Baltimore IRC Congolese refugee
Lushi at her home in Baltimore.
Photo: Tommy Lucas/IRC

 

Lushi has come a long way in the nine years since she fled the Democratic Republic of Congo with her husband and children. Thanks to the IRC, they are now safely living in Northeast Baltimore, but she has gone through a harrowing ordeal to get here.

One fateful day, after working with Doctors Without Borders as a nurse for four years, soldiers approached her clinic in eastern Congo. “I thought they were coming to get treatment,” Lushi, 39, says. “But they came in and told all the nurses to pack up and come with them—to treat [their] wounded. I didn’t want to go, I didn’t know these men, but we didn’t have a choice.”

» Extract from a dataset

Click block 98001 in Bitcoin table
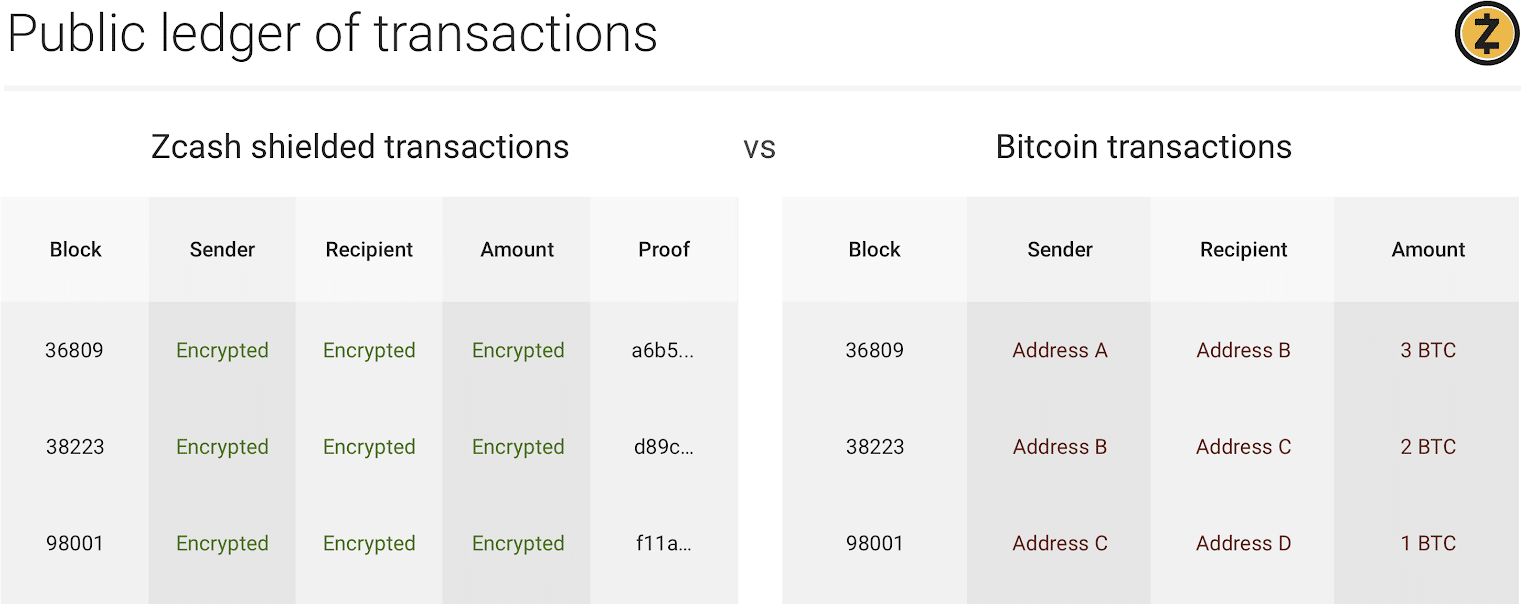Image resolution: width=1521 pixels, height=604 pixels. pos(875,544)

When they got to where the soldiers were taking them, there were wounded and dead all around. “We got out the bandages and equipment, but when we tried to treat them the soldiers said ‘No! No! Leave them alone.’ And that’s when they grabbed one of the nurses.”

Eastern Congo has one of the highest rates of sexual violence against women in the world. On that terrible night, Lushi became an unfortunate victim. She was only able to escape with a few of the others, that same night, because the soldiers left to investigate shots heard nearby. Lushi gathered up all the courage within her and crawled across the camp to the other women, begging them to run. That was the moment her journey began, first to a refugee camp in Namibia, and then – after nine long years -- to the United States.

That night was only the beginning. When the Lushi and her family finally escaped Congo, she and her younger child were very sick with pneumonia. They had no food, nowhere to sleep, and they could not speak the language. “Nobody could understand us, and they didn’t want to,” says Lushi. “I pretended not to be sick. I tried to tell them ‘My baby is sick, we need food!’ but the people were afraid of strangers. They ignored us and pushed us away.”

Eventually she met a pair of Swahili-speaking businessmen that took them to the Red Cross where they received medicine, clothing, and food. They were told that Lushi and her sick baby must be separated from the rest of the family and go with all the other sick people. “I didn’t like being in that room at all. We were sick from the rain. Coughing all the time, rash on the skin. I didn’t want my baby to be infected by these people. But I couldn’t make the doctors understand. The only French speaking doctor was on leave.”

After a long, fearful wait, and a bit of screaming, Lushi and her child received the necessary care. Their health improved. Once out of the hospital, the Red Cross sent them to a Namibia refugee camp. At the camp, they discovered a serious problem: there was not a place for the family to live. “We were told to sleep by the police station. It was outside on the ground, and my baby caught malaria. We were given mosquito nets but you could still feel them biting throughout the day.” The child survived only two more weeks in the camp’s medical clinic before succumbing to the horrible illness.

Utterly devastated by the loss, Lushi’s health wavered. Despite many tests, she did not trust the doctors and was terrified she had contracted AIDS or another serious disease. It was not until she arrived in the United States that she could sleep soundly at night, “American doctors didn’t ask for my story. They just took my blood and did the tests. It wasn’t until then that I knew I was going to be okay.”

In the meantime, despite hardly sleeping at night, the camp gave Lushi a nursing job in the clinic. Three years slowly passed.

One day, while the men were handing out food, calling names of families from all over Africa, something miraculous happened. “I was waiting in this huge line of people, you couldn’t see the front from where we were standing, but you could hear the names being called. They called a woman’s name and for a moment, I was confused. It was my mother’s name.”

She promptly left to find the woman whose name was called. “I found my mother in the camp that day. We hugged and laughed and we were so happy to be together again.” On that day, they had not seen each other since Lushi and her family fled Congo years before.  

Two more years would pass before Lushi received word, in 2011, that the resettlement process had begun, and it would be another four years before the IRC could bring her to the United States in April of 2015 with her husband, mother, and four surviving children. She has since obtained her nursing assistant certification from Baltimore City Community College, and is working to put together a resume and find a job. The oldest of her children is a senior at Digital Harbor High School in the Federal Hill neighborhood of south Baltimore.

When asked if she would ever return to Congo, Lushi looks very solemn and says, “I don’t know if I ever will. But I know that I couldn’t be a nurse again, I would have to reinvent myself entirely. I would always be afraid. I’d need security guards outside of the hospital and outside of the rooms. I just couldn’t do it. And as a nurse, you run into so many people you took care of, but you can never remember them. They say ‘Oh, you cured my boy!” And I don’t remember their face. I can’t remember faces, only stories.”  

Lushi has been through the unimaginable, but these days she is no longer afraid and sleeps soundly at night. She is ready to work, and start studying to become a registered nurse in a hopeful future where she does not have to fear sexual violence, worry about malaria, or wait in long lines for food.